A representative from one custodian, who asked that his comments not be attributed, says that interest from institutional investors and family offices is definitely present for digital assets, but they are merely being used to diversify portfolios and hedge against volatility in the equities market. This diversification isn’t necessarily to get assets out of Hong Kong, the rep believes.
Hong Kong capital flight has happened before
Panic about a potential capital flight, given Hong Kong’s current perceived political instability, is rooted in the last time Hong Kong was faced with an existential question: the handover of the territory to Beijing.

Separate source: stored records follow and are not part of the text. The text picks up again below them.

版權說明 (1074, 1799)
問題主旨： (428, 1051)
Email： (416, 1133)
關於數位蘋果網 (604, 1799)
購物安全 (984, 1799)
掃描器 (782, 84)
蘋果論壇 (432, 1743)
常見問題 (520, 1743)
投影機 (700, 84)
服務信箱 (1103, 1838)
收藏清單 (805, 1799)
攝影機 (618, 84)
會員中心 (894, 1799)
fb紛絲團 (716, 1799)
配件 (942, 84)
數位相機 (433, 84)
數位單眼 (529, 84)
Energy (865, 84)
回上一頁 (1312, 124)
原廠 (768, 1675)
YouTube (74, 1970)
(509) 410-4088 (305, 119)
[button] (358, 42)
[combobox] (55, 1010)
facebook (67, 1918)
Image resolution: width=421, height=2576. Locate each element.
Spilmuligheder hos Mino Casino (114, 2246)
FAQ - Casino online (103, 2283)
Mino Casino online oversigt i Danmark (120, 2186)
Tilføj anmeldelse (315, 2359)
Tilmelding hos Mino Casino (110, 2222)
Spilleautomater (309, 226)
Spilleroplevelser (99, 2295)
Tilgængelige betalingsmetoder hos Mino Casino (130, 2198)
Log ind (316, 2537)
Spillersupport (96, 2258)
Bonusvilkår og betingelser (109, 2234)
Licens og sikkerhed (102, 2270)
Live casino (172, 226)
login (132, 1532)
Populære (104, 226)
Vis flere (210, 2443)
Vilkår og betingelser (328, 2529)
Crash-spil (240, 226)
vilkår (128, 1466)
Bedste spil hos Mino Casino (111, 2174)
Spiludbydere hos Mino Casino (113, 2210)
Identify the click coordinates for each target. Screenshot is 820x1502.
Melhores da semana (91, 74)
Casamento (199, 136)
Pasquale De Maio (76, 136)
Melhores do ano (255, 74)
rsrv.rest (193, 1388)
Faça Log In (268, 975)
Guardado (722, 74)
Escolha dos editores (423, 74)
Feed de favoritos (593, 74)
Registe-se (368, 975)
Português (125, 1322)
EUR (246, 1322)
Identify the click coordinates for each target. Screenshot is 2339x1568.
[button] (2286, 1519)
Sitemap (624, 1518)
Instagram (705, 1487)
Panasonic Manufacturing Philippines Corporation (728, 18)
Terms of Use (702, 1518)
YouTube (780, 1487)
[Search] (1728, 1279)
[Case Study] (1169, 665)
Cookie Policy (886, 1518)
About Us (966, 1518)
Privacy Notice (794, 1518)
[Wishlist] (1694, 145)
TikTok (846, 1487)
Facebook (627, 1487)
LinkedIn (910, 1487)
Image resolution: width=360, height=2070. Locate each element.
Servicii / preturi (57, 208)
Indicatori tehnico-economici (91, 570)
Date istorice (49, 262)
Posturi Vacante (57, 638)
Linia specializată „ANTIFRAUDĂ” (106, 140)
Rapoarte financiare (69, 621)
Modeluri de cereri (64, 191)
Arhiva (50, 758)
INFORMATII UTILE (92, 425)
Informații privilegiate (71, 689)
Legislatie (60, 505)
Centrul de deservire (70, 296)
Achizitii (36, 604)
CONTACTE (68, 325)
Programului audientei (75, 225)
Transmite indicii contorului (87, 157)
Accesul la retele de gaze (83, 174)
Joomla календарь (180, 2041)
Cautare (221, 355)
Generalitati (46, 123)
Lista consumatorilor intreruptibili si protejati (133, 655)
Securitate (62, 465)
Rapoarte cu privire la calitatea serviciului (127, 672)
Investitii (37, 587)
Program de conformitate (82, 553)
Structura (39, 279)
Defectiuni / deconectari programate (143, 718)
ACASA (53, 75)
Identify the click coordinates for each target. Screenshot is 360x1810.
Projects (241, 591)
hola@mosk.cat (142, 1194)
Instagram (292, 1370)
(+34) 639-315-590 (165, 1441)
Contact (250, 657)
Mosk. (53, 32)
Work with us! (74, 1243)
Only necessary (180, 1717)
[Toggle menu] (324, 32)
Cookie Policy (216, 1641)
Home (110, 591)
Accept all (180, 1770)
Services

After the UK and China signed the Sino-British Joint Declaration in 1994, many in Hong Kong thought that Beijing would immediately turn Hong Kong into one of its own cities, dissolving the institutions that made it unique—and autonomous. As a result, tens of thousands of Hong Kongers emigrated to countries like Canada, Australia, and the United Kingdom purchasing billions in real estate abroad to preserve their wealth in case the crackdown came.
But this capital flight was matched by capital inflow from mainland China, as the country’s newly minted millionaires wanted to get their proceeds out of the country and Hong Kong’s freely convertible currency and lack of capital controls made the process easy.
And the process continues. Hong Kong-listed IPOs are boosting demand for the HKD, balancing out any outflow from emigrants.
So, while crypto influencers may be pondering whether Hong Kongers are looking to move their capital out of the city in crypto, there isn’t a blockchain-powered capital flight from Hong Kong quite yet.